● What you will do
Reproduce all of the data below line for line, without changing a single character.

===

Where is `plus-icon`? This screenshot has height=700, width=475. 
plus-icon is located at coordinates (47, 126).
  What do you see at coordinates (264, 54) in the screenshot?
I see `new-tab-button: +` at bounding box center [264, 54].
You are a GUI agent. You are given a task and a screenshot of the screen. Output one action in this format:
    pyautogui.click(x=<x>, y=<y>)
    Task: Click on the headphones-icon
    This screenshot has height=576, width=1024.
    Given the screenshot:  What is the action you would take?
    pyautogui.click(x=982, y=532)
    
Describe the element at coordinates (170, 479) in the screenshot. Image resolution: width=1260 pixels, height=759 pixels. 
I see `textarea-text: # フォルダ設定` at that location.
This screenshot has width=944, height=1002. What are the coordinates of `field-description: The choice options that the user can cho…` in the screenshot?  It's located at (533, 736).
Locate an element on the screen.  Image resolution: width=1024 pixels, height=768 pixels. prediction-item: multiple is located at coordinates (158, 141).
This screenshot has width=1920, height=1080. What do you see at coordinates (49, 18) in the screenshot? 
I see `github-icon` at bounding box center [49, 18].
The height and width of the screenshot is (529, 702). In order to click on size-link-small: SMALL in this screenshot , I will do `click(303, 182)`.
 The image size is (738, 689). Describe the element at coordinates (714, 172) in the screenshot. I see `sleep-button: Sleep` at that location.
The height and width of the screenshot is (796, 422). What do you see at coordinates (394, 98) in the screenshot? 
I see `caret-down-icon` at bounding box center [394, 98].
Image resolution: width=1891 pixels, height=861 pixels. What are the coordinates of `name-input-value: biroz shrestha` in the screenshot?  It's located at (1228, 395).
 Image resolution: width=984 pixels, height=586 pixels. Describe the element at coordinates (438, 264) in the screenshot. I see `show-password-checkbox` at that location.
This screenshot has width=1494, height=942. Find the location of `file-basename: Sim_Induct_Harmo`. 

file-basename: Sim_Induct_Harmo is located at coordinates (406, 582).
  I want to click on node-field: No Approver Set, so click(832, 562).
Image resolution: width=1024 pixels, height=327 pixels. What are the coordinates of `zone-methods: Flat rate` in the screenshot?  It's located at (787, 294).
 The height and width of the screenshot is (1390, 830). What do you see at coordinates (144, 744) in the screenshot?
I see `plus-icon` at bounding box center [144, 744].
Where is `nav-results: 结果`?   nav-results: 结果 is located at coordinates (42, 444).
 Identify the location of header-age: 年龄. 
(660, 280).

===

● Task result
Where is `plus-icon`? This screenshot has height=700, width=475. 
plus-icon is located at coordinates (47, 126).
  What do you see at coordinates (264, 54) in the screenshot?
I see `new-tab-button: +` at bounding box center [264, 54].
You are a GUI agent. You are given a task and a screenshot of the screen. Output one action in this format:
    pyautogui.click(x=<x>, y=<y>)
    Task: Click on the headphones-icon
    This screenshot has height=576, width=1024.
    Given the screenshot:  What is the action you would take?
    pyautogui.click(x=982, y=532)
    
Describe the element at coordinates (170, 479) in the screenshot. Image resolution: width=1260 pixels, height=759 pixels. 
I see `textarea-text: # フォルダ設定` at that location.
This screenshot has width=944, height=1002. What are the coordinates of `field-description: The choice options that the user can cho…` in the screenshot?  It's located at (533, 736).
Locate an element on the screen.  Image resolution: width=1024 pixels, height=768 pixels. prediction-item: multiple is located at coordinates (158, 141).
This screenshot has width=1920, height=1080. What do you see at coordinates (49, 18) in the screenshot? 
I see `github-icon` at bounding box center [49, 18].
The height and width of the screenshot is (529, 702). In order to click on size-link-small: SMALL in this screenshot , I will do `click(303, 182)`.
 The image size is (738, 689). Describe the element at coordinates (714, 172) in the screenshot. I see `sleep-button: Sleep` at that location.
The height and width of the screenshot is (796, 422). What do you see at coordinates (394, 98) in the screenshot? 
I see `caret-down-icon` at bounding box center [394, 98].
Image resolution: width=1891 pixels, height=861 pixels. What are the coordinates of `name-input-value: biroz shrestha` in the screenshot?  It's located at (1228, 395).
 Image resolution: width=984 pixels, height=586 pixels. Describe the element at coordinates (438, 264) in the screenshot. I see `show-password-checkbox` at that location.
This screenshot has width=1494, height=942. Find the location of `file-basename: Sim_Induct_Harmo`. 

file-basename: Sim_Induct_Harmo is located at coordinates (406, 582).
  I want to click on node-field: No Approver Set, so click(832, 562).
Image resolution: width=1024 pixels, height=327 pixels. What are the coordinates of `zone-methods: Flat rate` in the screenshot?  It's located at (787, 294).
 The height and width of the screenshot is (1390, 830). What do you see at coordinates (144, 744) in the screenshot?
I see `plus-icon` at bounding box center [144, 744].
Where is `nav-results: 结果`?   nav-results: 结果 is located at coordinates (42, 444).
 Identify the location of header-age: 年龄. 
(660, 280).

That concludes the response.